CAST IRON WELDING

Cast iron comprises alloys of iron with a carbon content of 2–5%, a silicon content of 1–3% and up to 1% manganese. Cast iron exhibits low ductility, low hardness and low strength and is generally a very brittle material. To improve these properties, cast iron is very often alloyed or heat-treated.

The types of cast iron which are mainly used today are:

• grey iron
• nodular iron
• malleable iron
• compacted graphite iron
• white iron

The high carbon content affects its weldability considerably. Because of the range of properties of cast iron, weldability varies accordingly. Some types are casually welded, others are unweldable. All the iron grades above are successfully welded, apart from white irons because of their extreme brittleness.

Consumables for cast iron

Pure nickel type

As a guideline, cast iron is welded with pure nickel electrodes. Nickel has a capability to absorb more carbon without changing its own properties. The co-expansion of Nickel and cast iron due to heat is comparable. Nickel is more ductile than other filler materials for cast iron welding and is very easy to machine. It is used for filling cavities, general repairs where a hardness of approx. 150HB is required. It is not recommneded for irons with a high sulphur and phosphorus content.

Nickel-iron type

To obtain still higher strength, nickel-iron electrodes can be used for joining cast iron and cast iron to steel. Due to the ferrous content of the weld metal, there is a slight increase in the hardness of the weld metal, compared with pure nickel weld metal. The weld metal is machinable. The nickel-iron type is more tolerant of dilution with sulphur and phosphorus than the pure nickel type.

Nickel-copper type

When colour-matching weld metal is required, the nickel-copper type is suitable. The weld metal is easily machined.

Unalloyed steel type

This type of electrode can be used for non-critical work and when no machining is required.
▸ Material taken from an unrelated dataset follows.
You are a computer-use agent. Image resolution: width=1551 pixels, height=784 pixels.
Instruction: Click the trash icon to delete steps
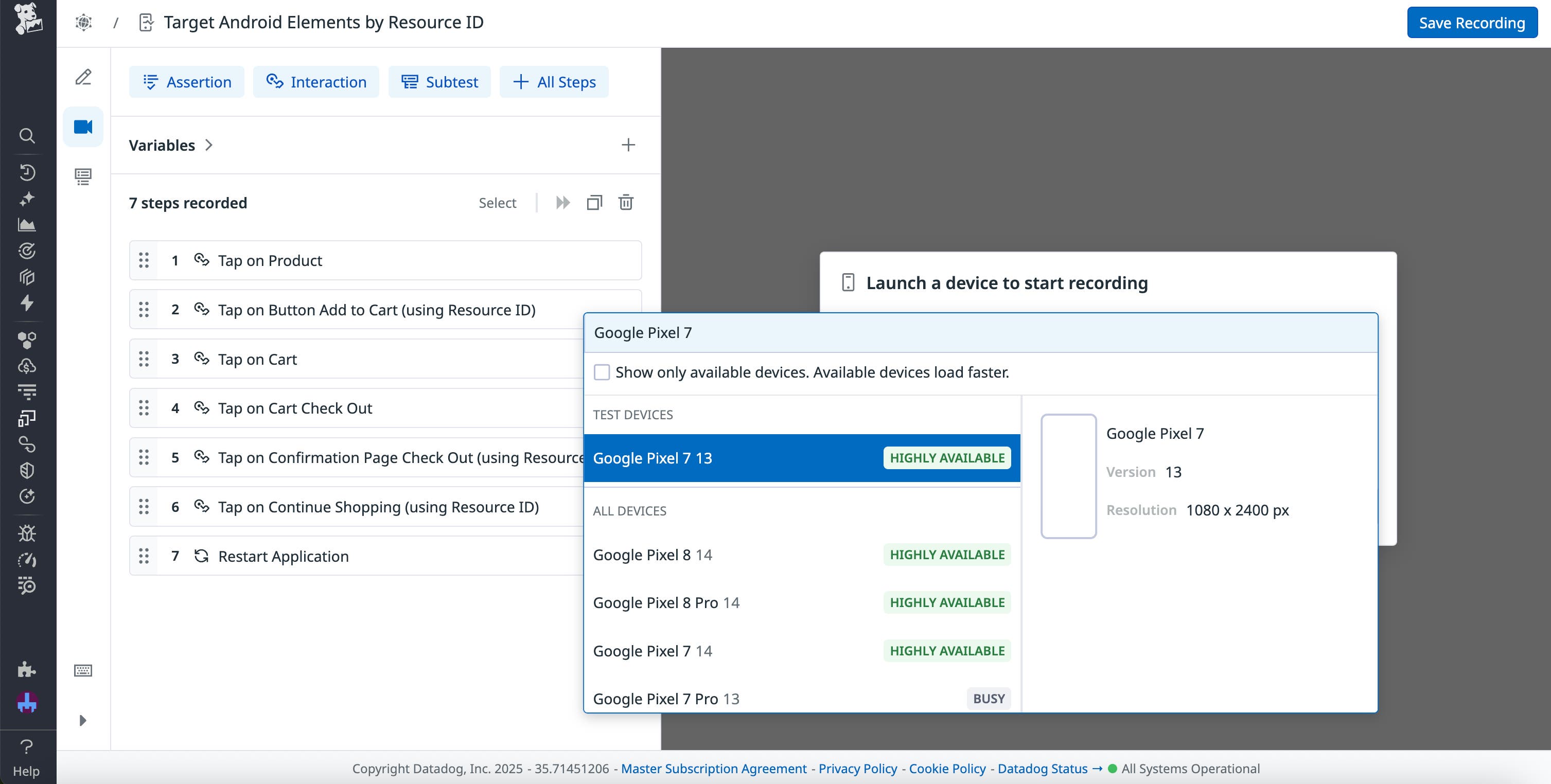point(626,202)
Joint preparation for cast iron

• Joint angles should be wider than for mild steel
• All sharp edges must be rounded off
• U-grooves are generally preferred
• Cracks must be fully opened to permit accessibility
• For crack repair, drill a small hole at each end of the crack

Since cast iron has a porous metallurgical structure, it absorbs oil and liquid which affect weldability and must thus be removed before welding. In order to burn out these liquids, heating is required. However, in most cases, this is impossible, due to the shape of the object or because of time limitations. One way to get around this problem is to use the gouging electrode. It is excellent for the preparation of repairs in cast iron as it dries out and burns away impurities/graphite on the surface and thus reduces the risk of cracking and porosity when welding.
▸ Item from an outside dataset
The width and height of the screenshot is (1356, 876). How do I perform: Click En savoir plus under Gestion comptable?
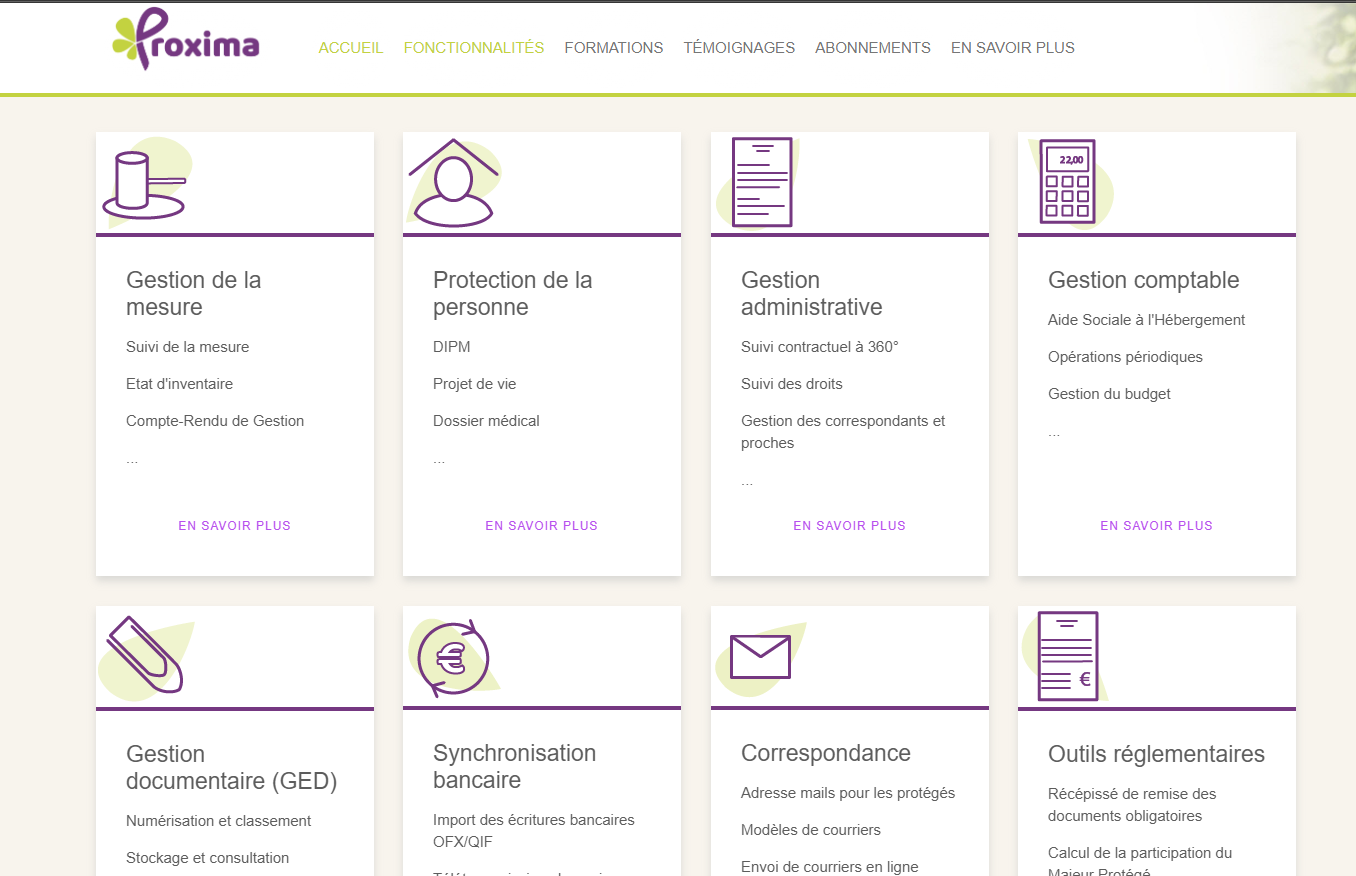1157,526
With normal grinding, the impurities and graphite in the cast iron are smeared out along the groove and may cause problems when welding.

On some welds, it is beneficial to use the buttering technique. This means that one or both of the surfaces to be welded are clad prior to joining. The technique is used to avoid the formation of brittle phases. The contractional stresses from the cooling weld metal in subsequent beads will have more effect on the ductile buttering layer than the brittle HAZ of the base material.

Cold welding cast iron

Most cast iron repairs are performed using SMAW and nowadays the cold welding technique is mainly used with the following procedure.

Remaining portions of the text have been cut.